Under the circumstances, the impugned departmental inquiry, which was held against the petitioner suffers from procedural unfairness, and is required to be quashed and set aside. In fact, such an approach would substantiate the argument of the petitioner that the Inquiry Officer was biased against him as he was connected with the design and had approved it. 16. It is reported by the learned advocate for the petitioner that the petitioner has passed away on 28.01.2012 and hence, in this view of the matter, it would not be feasible to ask the disciplinary authority to conduct the inquiry afresh. 17. In the considered opinion of this Court, the petitioner would be entitled to 50% backwages and a just balance needs to be struck and the principle of ‘no work, no pay’ does not deserve to be given a complete goby looking to the peculiar circumstances of the case. The interest of justice would be subserved, if the respondents are directed to pay 50% backwages as per the law enunciated by the Apex Court in the case of Gujarat Agricultural(supra). 18. Under the circumstances, the impugned order dated 30.08.2001 and communication dated 31.08.2004 are hereby quashed and set aside. The respondents shall calculate the aforesaid amount and pay the same to the petitioners.

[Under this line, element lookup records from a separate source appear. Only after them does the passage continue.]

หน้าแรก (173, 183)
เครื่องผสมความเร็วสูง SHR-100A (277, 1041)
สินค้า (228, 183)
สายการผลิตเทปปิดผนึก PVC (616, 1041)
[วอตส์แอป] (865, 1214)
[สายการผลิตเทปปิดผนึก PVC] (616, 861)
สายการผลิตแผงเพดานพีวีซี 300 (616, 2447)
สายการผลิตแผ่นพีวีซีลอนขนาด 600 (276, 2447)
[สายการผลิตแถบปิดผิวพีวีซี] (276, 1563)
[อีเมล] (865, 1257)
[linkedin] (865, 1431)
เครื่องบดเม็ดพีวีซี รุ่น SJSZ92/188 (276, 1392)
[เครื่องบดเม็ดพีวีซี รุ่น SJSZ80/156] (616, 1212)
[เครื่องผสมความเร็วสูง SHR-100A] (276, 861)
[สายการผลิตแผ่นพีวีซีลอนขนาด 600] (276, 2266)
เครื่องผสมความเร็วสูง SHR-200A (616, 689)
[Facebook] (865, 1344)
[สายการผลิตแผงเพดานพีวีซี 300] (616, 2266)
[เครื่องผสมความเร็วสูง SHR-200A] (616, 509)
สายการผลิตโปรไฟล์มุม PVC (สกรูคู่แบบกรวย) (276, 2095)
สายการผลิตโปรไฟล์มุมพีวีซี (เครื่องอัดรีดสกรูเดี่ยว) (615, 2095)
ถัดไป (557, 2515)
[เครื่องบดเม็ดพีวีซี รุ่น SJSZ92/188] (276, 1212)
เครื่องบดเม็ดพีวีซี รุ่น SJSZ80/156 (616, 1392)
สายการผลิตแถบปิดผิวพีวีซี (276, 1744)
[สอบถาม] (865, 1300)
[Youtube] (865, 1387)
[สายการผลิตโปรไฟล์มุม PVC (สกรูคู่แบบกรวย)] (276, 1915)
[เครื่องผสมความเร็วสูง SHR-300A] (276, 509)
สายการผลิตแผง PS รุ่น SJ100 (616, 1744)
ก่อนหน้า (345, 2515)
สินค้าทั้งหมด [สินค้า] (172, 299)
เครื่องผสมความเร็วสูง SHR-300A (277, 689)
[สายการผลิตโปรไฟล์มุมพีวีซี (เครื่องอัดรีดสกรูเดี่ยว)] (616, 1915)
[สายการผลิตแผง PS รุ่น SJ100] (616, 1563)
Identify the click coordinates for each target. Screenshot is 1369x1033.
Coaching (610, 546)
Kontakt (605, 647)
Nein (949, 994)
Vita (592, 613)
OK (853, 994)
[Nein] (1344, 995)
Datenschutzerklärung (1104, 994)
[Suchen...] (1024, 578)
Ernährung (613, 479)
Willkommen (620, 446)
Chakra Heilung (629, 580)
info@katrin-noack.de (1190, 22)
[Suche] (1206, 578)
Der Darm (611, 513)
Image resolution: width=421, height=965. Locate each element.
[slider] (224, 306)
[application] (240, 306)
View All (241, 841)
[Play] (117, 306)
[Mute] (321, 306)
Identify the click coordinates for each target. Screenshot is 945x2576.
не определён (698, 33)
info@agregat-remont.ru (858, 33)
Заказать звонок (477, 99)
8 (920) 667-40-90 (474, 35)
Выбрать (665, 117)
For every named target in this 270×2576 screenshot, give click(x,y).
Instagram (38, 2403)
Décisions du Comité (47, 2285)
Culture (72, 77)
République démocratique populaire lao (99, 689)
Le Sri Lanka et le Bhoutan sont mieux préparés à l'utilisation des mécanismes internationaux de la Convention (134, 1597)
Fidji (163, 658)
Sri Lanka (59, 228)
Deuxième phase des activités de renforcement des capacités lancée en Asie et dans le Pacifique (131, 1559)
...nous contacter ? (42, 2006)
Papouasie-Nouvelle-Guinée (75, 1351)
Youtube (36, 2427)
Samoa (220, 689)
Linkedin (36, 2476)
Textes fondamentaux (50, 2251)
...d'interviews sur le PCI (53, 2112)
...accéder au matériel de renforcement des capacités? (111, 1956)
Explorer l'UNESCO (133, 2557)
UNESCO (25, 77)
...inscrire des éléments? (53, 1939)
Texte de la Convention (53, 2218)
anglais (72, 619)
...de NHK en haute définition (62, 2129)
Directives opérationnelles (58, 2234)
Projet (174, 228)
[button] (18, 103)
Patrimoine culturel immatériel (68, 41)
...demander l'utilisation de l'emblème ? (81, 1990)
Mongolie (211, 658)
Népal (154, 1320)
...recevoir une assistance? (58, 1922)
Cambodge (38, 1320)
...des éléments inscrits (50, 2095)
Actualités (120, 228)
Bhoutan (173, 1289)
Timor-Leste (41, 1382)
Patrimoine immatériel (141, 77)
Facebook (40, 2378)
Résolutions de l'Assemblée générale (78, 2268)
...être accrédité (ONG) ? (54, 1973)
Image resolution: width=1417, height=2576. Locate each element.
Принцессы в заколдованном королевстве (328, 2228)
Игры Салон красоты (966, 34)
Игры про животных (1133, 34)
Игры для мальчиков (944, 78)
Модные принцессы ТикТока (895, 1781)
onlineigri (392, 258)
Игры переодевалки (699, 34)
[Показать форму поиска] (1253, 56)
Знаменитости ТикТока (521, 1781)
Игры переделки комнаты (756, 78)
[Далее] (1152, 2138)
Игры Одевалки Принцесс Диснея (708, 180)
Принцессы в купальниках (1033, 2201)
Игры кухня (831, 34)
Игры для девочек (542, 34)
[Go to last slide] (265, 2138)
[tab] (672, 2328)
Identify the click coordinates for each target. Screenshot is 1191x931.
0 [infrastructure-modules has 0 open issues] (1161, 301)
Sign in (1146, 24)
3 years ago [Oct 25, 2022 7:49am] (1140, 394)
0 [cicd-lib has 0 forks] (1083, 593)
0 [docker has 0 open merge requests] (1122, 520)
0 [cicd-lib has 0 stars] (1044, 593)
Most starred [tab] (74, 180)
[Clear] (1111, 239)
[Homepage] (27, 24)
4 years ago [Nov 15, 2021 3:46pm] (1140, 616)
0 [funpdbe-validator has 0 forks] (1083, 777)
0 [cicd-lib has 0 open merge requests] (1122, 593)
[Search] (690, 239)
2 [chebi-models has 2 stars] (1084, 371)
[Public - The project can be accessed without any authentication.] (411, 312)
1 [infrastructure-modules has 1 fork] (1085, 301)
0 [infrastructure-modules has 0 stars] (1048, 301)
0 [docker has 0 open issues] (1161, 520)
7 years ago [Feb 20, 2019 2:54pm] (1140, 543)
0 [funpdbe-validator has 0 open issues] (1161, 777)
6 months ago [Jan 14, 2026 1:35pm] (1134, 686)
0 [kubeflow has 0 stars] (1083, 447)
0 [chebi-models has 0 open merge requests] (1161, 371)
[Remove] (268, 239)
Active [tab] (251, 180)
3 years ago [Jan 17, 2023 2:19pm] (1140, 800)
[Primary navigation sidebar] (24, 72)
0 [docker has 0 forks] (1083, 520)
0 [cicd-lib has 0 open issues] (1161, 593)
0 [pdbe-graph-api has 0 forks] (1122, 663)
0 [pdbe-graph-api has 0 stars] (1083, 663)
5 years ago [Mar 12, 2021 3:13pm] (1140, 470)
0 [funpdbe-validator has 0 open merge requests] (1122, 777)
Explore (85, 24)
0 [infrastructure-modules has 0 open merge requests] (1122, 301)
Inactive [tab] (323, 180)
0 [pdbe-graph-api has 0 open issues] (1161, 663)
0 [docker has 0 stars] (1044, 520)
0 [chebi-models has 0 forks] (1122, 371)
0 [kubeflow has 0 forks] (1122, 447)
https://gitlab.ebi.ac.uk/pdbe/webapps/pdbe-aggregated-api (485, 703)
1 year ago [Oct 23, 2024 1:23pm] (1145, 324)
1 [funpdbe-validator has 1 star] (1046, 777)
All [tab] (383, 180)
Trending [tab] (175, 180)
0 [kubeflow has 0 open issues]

The respondents shall also refix the pay and the retirement benefits accordingly, within a period of two(2) months from the date of receipt of the writ of this order. If the aforementioned amount is not paid within the time specified by this Court, then the same shall further carry 12% rate of interest for the delayed period. The petition stands allowed accordingly. Rule is made absolute to the aforesaid extent.